Monday, August 2, 2021

Poleaxed opinion polls: the ongoing 2020 disaster

Why the polls failed in the US Presidential Election of 2020

In the wake of the widespread failure of opinion polls to accurately predict the outcome of the 2020 US Presidential election, the American Association for Public Opinion Research (AAPOR) commissioned a study to investigate the causes and make recommendations. Their findings were recently released.

(This is the key question for 2020 opinion pollsters. The answer is yes, but they don't know why. Image source: Wikimedia)

Summary of AAPOR's findings

I've read the report and I've dug through the findings. Here's my summary:

  1. The polls overstated support for Democratic candidates.
  2. We don't really know why.
  3. Er... that's it.

Yes, I'm being harsh, but I'm underwhelmed by the report and I find some of the statements in it unconvincing. I'll present some of their main findings and talk through them. I encourage you to read the report for yourself and reach your own conclusions.

(We don't know why we didn't get the results right.)

Factors they ruled out for 2020

  • Late-breaking changes in favor of Republican candidates. This happened in 2016 but didn't happen in 2020. The polls were directionally consistent throughout the campaign.
  • Weighting for education. In 2016, most polls didn't weight for education and education did seem to be a factor. In 2020, most polls did weigh for education. Educational weighting wasn't a factor.
  • Pollsters got the demographics wrong. Pollsters don't use random sampling, they often use stratified sampling based on demographics. There's no evidence that errors in demographics led to widespread polling errors in 2020.
  • People were afraid to say they voted for Trump. In races not involving Trump, the opinion polls were still wrong and still favored Democratic candidates. Trump wasn't the cause.
  • Intention to vote vs. actually voting. The results can't be explained by voters saying they were going to vote but who didn't actually vote. For example, if Democratic voters said they were going to vote Democratic and didn't actually vote, this would explain the error, but it didn't happen.
  • Proportion of early voters or election day voters. Early voting/election day voting didn't make a difference to the polling error.

Factors they couldn't rule out

  • Republican voters chose not to take part in surveys at a higher number than Democratic voters.
  • The weighting model used to adjust sampling may have been wrong. Pollsters use models of the electorate to adjust their results. If these models are wrong, the results will be biased.
  • Many more people voted in 2020 than in 2016 ("new voters" in the report) - maybe pollsters couldn't model these new voters very well.

Here's a paragraph from the report:

"Unfortunately, the ability to determine the cause or causes of polling error in 2020 is limited by the available data. Unless the composition of the overall electorate is known, looking only at who responded says nothing about who did not respond. Not knowing if the Republicans (or unaffiliated voters, or new voters) who responded to polls were more supportive of Biden than those who did not respond, for example, it is impossible to identify the primary source of polling error."

Let me put that paragraph another way: we don't have enough data to investigate the problem so we can't say what went wrong.

Rinse and repeat - or just don't

I'm going to quote some sentences from the report's conclusions and comments:

  • "Considering that the average margin of error among the state-level presidential polls in 2020 was 3.9 points, that means candidate margins smaller than 7.8 points would be difficult to statistically distinguish from zero using conventional levels of statistical significance. Furthermore, accounting for uncertainty of statistical adjustments and other factors, the total survey error would be even larger."

• [PROVIDED DATA]
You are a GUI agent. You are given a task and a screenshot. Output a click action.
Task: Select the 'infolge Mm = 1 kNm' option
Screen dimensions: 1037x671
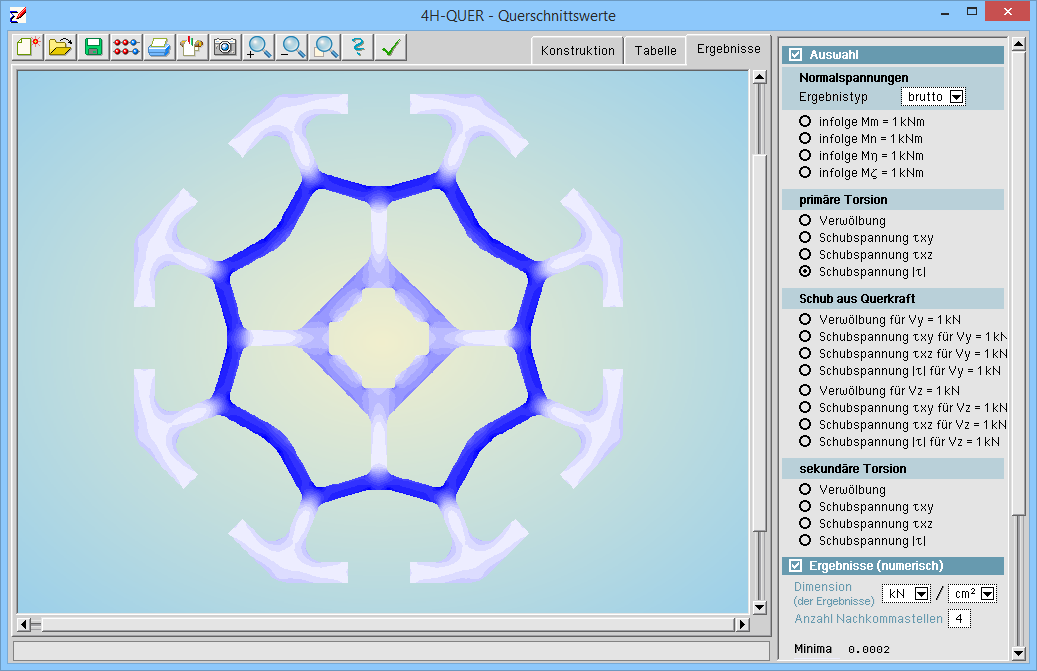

• [CHALLENGE] From the post on the 2020 polling failure, reproduce word for word everything from "Poleaxed opinion polls: the" down to "were recently released.".

• [RESPONSE FOR THIS EXERCISE]
Poleaxed opinion polls: the ongoing 2020 disaster

Why the polls failed in the US Presidential Election of 2020

In the wake of the widespread failure of opinion polls to accurately predict the outcome of the 2020 US Presidential election, the American Association for Public Opinion Research (AAPOR) commissioned a study to investigate the causes and make recommendations. Their findings were recently released.